Begin at the top of the records and copy each line exactly. The line containing "DOCUMENTI STORICI (571, 516)" is the last one to include.

--- Available records Enclosed Below ---

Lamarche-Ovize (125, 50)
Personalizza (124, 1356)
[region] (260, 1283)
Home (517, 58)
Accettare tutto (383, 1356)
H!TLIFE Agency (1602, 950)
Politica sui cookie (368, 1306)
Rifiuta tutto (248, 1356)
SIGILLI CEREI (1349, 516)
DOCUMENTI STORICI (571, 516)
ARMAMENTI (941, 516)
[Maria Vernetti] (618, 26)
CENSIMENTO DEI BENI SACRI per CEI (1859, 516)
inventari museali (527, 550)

--- End of Enclosed Available records ---

**Result for this exercise:**
Lamarche-Ovize (125, 50)
Personalizza (124, 1356)
[region] (260, 1283)
Home (517, 58)
Accettare tutto (383, 1356)
H!TLIFE Agency (1602, 950)
Politica sui cookie (368, 1306)
Rifiuta tutto (248, 1356)
SIGILLI CEREI (1349, 516)
DOCUMENTI STORICI (571, 516)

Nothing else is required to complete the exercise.